** Opening RECORDS SUPPLIED block **

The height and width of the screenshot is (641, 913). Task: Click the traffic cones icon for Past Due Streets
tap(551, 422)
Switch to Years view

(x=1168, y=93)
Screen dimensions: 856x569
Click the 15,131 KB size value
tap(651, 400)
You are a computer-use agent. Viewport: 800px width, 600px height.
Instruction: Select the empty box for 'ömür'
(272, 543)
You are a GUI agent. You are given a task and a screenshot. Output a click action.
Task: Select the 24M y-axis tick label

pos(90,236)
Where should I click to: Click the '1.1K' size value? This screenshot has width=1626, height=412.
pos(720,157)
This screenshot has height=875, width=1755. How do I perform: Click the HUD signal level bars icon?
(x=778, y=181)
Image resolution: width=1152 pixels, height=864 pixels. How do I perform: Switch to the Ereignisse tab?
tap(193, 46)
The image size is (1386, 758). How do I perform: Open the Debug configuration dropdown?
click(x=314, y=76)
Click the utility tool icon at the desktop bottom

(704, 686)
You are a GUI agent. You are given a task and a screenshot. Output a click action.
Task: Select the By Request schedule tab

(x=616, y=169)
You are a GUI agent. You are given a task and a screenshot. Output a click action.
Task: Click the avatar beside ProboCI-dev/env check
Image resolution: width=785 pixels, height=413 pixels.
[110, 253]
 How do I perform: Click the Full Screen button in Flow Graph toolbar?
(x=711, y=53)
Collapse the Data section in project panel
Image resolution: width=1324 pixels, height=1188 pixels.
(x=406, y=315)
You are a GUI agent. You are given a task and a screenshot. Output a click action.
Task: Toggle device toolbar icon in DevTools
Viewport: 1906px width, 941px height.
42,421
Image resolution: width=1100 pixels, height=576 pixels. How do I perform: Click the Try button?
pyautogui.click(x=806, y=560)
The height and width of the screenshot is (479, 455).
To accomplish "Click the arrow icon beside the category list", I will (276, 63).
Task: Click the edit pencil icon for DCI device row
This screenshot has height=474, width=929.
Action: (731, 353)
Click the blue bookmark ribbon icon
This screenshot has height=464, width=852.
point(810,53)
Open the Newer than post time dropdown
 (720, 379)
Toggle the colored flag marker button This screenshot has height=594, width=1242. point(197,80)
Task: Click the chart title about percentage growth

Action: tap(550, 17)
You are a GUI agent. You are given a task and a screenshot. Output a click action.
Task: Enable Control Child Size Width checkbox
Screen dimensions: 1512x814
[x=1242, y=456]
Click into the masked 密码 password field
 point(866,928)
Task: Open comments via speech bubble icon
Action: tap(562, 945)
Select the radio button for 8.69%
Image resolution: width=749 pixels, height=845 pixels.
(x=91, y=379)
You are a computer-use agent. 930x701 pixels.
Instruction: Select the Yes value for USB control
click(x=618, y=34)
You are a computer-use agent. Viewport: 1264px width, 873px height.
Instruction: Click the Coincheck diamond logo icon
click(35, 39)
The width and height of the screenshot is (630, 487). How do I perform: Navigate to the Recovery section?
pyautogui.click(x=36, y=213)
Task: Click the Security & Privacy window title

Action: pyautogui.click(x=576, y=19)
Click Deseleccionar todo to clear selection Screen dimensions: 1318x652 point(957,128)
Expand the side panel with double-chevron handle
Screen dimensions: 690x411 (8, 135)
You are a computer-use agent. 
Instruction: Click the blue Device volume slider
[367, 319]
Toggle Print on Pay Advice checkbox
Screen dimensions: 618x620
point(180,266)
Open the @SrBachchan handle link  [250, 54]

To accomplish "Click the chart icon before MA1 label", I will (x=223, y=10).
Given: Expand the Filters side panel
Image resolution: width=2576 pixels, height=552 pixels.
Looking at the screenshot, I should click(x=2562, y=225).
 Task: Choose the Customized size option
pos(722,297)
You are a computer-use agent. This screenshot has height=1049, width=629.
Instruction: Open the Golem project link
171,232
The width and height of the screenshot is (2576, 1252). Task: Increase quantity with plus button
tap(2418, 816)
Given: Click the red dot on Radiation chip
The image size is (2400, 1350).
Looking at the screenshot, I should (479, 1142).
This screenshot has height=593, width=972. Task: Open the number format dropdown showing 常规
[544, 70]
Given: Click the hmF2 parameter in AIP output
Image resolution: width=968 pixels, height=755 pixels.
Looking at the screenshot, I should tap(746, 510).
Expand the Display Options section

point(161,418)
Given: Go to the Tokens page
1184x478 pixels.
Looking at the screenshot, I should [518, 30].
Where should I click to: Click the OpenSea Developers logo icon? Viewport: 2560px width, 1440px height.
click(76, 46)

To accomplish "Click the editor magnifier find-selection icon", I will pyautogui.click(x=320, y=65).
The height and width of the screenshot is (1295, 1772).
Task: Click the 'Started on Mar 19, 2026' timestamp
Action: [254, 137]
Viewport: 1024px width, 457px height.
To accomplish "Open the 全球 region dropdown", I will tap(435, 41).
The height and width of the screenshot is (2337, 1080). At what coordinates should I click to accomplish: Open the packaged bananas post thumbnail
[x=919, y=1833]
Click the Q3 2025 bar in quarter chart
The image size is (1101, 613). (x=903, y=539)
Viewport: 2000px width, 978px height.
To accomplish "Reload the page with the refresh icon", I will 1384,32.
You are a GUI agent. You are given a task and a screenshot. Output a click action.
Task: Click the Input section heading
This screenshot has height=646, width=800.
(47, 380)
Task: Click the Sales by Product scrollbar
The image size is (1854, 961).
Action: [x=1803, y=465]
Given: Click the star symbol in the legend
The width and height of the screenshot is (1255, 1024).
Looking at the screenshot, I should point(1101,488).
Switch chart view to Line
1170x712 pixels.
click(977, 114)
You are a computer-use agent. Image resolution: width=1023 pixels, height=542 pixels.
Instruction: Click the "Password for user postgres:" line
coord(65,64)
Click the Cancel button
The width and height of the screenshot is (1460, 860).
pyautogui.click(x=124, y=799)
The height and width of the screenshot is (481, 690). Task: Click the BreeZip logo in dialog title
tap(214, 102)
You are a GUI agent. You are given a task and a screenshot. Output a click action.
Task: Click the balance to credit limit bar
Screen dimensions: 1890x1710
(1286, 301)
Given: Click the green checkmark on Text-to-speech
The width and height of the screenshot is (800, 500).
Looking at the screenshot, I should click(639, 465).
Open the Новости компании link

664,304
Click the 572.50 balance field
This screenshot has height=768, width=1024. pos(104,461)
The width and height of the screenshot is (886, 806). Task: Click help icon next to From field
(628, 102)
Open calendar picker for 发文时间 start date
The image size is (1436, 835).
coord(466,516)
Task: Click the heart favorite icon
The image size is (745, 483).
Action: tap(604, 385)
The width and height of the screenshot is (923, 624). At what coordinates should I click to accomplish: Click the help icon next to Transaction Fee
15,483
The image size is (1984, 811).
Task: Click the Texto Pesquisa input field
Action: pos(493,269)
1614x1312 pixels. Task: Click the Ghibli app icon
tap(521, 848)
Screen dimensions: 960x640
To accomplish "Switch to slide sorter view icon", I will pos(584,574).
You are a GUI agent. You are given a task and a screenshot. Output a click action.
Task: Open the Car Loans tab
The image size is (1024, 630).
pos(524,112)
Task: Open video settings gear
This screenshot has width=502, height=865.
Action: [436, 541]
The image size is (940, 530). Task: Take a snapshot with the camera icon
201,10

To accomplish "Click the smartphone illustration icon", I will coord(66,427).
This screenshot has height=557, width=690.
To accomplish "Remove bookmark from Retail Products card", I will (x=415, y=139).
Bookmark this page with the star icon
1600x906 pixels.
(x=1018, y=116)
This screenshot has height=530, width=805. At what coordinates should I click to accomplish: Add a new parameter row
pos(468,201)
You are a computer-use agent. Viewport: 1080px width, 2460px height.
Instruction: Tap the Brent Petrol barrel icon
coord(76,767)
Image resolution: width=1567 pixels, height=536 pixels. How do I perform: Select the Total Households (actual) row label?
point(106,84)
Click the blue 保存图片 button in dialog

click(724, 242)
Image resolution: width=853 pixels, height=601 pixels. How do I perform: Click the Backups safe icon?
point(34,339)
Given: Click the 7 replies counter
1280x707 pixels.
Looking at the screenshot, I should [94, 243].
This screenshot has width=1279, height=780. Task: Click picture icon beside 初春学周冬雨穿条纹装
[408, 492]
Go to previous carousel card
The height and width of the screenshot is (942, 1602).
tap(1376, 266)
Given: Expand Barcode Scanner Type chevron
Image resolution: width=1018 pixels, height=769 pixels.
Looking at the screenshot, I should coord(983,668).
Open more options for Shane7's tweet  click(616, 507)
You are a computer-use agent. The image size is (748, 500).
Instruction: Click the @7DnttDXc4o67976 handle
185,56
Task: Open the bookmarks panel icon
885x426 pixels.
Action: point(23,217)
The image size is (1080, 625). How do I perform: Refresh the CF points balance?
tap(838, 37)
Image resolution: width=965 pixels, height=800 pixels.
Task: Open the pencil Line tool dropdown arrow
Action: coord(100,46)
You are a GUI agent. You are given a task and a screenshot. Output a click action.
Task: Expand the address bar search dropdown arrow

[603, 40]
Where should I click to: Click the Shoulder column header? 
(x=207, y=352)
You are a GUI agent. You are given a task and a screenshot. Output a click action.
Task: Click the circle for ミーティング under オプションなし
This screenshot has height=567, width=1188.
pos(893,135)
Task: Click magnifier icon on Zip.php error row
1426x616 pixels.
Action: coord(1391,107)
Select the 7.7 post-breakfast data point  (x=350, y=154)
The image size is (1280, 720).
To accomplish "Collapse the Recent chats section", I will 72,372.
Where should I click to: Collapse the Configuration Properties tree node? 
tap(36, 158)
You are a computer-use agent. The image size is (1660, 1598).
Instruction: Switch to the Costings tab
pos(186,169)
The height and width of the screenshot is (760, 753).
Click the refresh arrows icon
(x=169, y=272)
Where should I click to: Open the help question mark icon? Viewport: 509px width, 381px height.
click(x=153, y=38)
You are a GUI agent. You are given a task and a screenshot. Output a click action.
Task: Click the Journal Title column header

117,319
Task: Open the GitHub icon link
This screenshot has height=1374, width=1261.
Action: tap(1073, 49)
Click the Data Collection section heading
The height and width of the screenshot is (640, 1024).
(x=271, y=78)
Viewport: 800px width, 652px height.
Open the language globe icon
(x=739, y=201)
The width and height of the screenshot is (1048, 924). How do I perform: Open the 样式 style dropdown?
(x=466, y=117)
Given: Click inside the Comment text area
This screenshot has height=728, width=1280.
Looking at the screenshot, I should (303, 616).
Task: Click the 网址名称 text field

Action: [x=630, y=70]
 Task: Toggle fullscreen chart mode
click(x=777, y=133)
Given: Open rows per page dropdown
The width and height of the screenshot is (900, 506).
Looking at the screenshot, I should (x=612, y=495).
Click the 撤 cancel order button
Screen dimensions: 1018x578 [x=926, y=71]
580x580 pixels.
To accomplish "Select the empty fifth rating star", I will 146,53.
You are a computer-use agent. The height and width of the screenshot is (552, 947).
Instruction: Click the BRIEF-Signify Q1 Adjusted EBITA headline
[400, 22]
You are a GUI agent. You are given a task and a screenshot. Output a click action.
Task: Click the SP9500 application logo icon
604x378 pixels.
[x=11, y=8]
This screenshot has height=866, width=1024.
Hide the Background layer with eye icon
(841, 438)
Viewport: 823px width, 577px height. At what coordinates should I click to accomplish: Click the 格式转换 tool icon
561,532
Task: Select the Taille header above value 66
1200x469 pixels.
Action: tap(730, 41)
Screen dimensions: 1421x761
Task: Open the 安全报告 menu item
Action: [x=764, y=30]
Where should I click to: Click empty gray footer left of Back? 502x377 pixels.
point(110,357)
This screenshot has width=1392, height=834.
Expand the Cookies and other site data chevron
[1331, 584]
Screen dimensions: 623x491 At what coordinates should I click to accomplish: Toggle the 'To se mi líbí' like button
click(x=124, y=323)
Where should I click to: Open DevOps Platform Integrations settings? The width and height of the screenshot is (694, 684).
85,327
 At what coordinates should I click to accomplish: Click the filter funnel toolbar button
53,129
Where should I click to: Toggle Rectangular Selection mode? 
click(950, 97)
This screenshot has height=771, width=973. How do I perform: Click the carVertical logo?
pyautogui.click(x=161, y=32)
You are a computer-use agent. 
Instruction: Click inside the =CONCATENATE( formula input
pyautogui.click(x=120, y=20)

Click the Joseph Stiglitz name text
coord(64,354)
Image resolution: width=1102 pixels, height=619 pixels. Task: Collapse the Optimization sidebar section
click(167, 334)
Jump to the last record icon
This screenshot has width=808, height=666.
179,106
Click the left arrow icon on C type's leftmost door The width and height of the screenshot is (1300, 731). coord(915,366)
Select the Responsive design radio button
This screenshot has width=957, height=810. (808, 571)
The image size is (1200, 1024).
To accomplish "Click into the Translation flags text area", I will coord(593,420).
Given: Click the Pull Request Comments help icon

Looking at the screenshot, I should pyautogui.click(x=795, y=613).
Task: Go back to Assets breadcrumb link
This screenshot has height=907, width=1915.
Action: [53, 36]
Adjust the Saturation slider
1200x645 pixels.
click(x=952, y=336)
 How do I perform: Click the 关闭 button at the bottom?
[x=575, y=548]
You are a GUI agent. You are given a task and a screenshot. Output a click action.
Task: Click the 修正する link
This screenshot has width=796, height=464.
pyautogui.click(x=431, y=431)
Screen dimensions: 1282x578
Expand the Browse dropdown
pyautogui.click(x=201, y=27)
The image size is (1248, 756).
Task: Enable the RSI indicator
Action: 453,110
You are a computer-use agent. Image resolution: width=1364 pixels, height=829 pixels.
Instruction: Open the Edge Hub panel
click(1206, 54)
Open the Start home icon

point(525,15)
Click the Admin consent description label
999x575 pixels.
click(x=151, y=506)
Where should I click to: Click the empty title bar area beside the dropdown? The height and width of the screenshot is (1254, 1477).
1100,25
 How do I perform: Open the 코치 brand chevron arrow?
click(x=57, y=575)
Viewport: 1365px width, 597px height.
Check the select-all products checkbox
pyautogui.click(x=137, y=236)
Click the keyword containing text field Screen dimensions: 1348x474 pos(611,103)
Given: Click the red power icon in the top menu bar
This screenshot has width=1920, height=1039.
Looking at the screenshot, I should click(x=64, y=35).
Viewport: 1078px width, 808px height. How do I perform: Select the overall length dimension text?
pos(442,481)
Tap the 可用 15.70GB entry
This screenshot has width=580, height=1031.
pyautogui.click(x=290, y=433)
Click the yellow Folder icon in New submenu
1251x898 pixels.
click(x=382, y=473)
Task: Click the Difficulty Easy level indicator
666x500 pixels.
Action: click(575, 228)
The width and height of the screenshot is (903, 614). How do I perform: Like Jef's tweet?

** Closing RECORDS SUPPLIED block **

PROBLEM STATEMENT -> Identify how many lines in the entries above contain the word "tweet" and provide only that figure.

ANSWER -> 2